So, as a restaurateur who knows his onions, David has returned to the values that launched Howies all those years ago – great Scottish food and set-price menus, a formula that works for us.

However, you can use every trick in the book but if your entrance is hidden behind scaffolding, your road is dug up for the third time in two years, the parking is suspended, the buses no longer go along your road, and the cost of food keeps going up, you are not just swimming against the tide, you are strapped into a pair of concrete wellies and the tide is coming in. So, come on, Edinburgh City Council, give us a break. Don’t think we haven’t noticed your heads being turned as large American retailers swan into George Steet with a swagger and a half-naked young man on a bill poster 40ft high.

The day-to-day reality is that we need you to support us, the ones who have paid the rates, lived with the ups and downs of this city for hundreds of years, and voted for you.

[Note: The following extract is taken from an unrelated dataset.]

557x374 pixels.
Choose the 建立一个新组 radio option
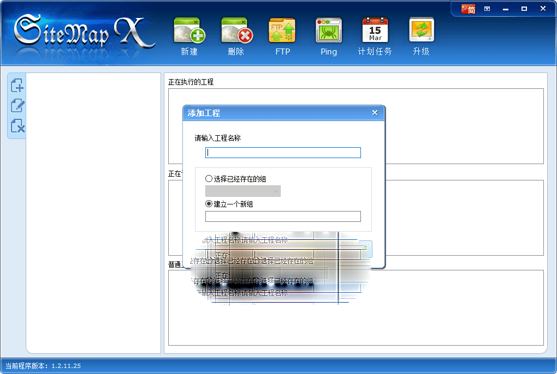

So how about some compensation? A gesture. An admission that times are tough and the trams have had a catstrophic effect on all business in Edinburgh, big or small.

Local businesses are doing their best to remind people they are open for business but we are all fighting against the tide. A tide that could be turned by some joined-up thinking by the council.

“A select group of cities, including Cambridge, Aberdeen and Edinburgh, have the fundamentals to drive economic recovery,” said a financial publication this week. So, Edinburgh City Council, are you with us or against us?